Project Task: Sectoral ReAct Agent Design
Published:
In this project, you will transform a static Language Model (LLM) that gives fixed answers into an Autonomous Agent (ReAct Agent) that thinks, decides, and solves problems using external resources.
🎯 Project Goal
Using the provided base code skeleton, your goal is to develop a specialized AI assistant for a specific commercial field of your choice (e.g., E-Commerce, Law, Health, Logistics, etc.). Your agent must answer user questions by “reasoning” using technical documents or data belonging to that sector.
🔗 Resources
- Base Code (Notebook): Google Colab Link
- Theoretical Guide: ReAct - Reasoning and Action.pdf
📝 Step-by-Step Instructions
Step 1: Sector and Business Model Selection
Each student must choose a different field. The chosen field must have an aspect that requires “technical knowledge”.
- Examples: Insurance Policy Assistant, Crypto Currency Analyst, Drug Prospectus Expert, Zoning Regulation Advisor, etc.
Step 2: Data Collection and Knowledge Base Creation
Collect public data belonging to your chosen sector. You can choose one of two ways to teach this data to your model:
- Path A (RAG - Recommended): Split your data into “chunks”, extract their embeddings, and save them to a Vector Database (Chroma/Pinecone, etc.).
- Path B (LoRa): Train a LoRa adapter possessing sectoral knowledge by fine-tuning a Base Model (e.g., Qwen, Llama, Mistral, etc.) with your data.

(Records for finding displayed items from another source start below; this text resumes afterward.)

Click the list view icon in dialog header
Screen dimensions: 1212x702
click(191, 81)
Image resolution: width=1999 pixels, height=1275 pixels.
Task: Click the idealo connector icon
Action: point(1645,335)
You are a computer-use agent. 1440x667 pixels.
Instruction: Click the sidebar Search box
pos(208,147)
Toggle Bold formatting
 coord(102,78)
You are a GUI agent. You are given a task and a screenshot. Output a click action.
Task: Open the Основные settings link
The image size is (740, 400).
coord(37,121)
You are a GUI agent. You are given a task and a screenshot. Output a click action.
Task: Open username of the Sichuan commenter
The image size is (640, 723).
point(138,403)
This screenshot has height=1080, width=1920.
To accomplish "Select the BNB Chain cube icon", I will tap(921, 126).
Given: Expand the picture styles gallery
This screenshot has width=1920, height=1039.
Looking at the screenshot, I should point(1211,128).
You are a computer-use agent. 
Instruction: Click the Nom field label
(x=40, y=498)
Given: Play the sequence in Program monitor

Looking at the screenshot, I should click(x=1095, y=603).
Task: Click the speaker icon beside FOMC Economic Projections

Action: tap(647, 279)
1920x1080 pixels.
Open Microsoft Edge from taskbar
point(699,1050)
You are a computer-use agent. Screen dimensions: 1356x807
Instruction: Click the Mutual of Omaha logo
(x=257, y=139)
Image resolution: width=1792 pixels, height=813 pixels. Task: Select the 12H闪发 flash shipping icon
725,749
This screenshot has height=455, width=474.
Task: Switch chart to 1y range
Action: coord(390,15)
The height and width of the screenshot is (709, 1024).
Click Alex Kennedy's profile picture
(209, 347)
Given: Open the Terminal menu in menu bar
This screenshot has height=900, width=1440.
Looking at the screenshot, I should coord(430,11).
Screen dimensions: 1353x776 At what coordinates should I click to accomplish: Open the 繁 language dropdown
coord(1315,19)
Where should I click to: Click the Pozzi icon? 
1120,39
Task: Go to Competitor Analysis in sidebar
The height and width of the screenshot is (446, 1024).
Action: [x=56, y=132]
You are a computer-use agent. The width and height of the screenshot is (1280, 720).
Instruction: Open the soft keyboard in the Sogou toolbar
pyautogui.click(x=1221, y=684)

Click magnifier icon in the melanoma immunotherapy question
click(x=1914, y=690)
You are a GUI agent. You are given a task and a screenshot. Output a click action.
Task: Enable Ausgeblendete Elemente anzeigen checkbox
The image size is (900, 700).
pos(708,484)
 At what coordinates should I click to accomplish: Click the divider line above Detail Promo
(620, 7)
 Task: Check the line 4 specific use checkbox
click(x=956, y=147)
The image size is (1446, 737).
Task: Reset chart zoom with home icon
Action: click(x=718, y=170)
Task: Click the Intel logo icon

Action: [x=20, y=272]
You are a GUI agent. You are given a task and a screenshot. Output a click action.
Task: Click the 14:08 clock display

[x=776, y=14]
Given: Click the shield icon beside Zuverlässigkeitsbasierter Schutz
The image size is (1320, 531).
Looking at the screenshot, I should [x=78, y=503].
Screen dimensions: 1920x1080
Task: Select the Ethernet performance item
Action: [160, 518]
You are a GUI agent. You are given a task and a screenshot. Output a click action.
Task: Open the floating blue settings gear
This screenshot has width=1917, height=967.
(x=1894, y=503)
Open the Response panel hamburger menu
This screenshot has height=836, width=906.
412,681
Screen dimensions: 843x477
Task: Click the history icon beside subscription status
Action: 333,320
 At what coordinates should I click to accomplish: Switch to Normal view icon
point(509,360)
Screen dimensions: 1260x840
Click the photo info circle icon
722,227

Step 3: Transition to ReAct Architecture (Most Critical Step)
You must perform the following integration using the provided Colab code:
- Define RAG/LoRa as a “Tool”:
- Classic RAG systems take the question and give the answer. In ReAct architecture, your system must be a function (Tool) that returns raw information (context), not the answer.
- Your function must be a tool that the Agent (LLM) can call when needed (e.g.,
insurance_policy_search_tool).
- System Prompt Design:
- Design your Agent’s brain. Write a prompt that explains to it which tools it has and how it should think (Thought -> Action -> Observation).
Step 4: Scenario Tests
Test your agent in the following two scenario types and save the logs:
- Scenario A (One-Shot Query): Answers to be found directly from the document.
- Ex: “How many days is the cancellation period for X insurance?”.
- Scenario B (Multi-Hop Query): Questions that require the Agent to first pull information from the document and then make a logical inference with this information.
- Ex: “Find last year’s turnover from the report and convert it to TL using today’s dollar exchange rate.” (This requires both report reading and calculation/exchange rate knowledge).
📦 Deliverables
- Github Repository:
- Working
.ipynb(Colab) file or Python scripts. requirements.txtused.- Examples from the selected dataset.
- Working
- Project Report (PDF):
- Selected sector and reason.
- Method Used (RAG or LoRa?) and architecture diagram.
- Trace Outputs: Example logs showing the Agent’s “Thinking” steps (Thought, Action, Observation).
- Challenges encountered (e.g., Entering an infinite loop, hallucination, etc.) and your solutions.
💡 Tips and Warnings
- Infinite Loop: Sometimes if the Agent cannot find the answer, it may constantly make the same search. Do not forget to put a loop limit (
max_turns) (e.g., Maximum 5 steps). - Hallucination: The Agent may try to invent and call a tool it does not have (e.g.,
email_sender). Define your tools very clearly in the System Prompt. - Language Issue: If your data is in English and questions are in Turkish, the Agent may get confused. You can solve this by giving the command “Always think and answer in Turkish” inside the Prompt.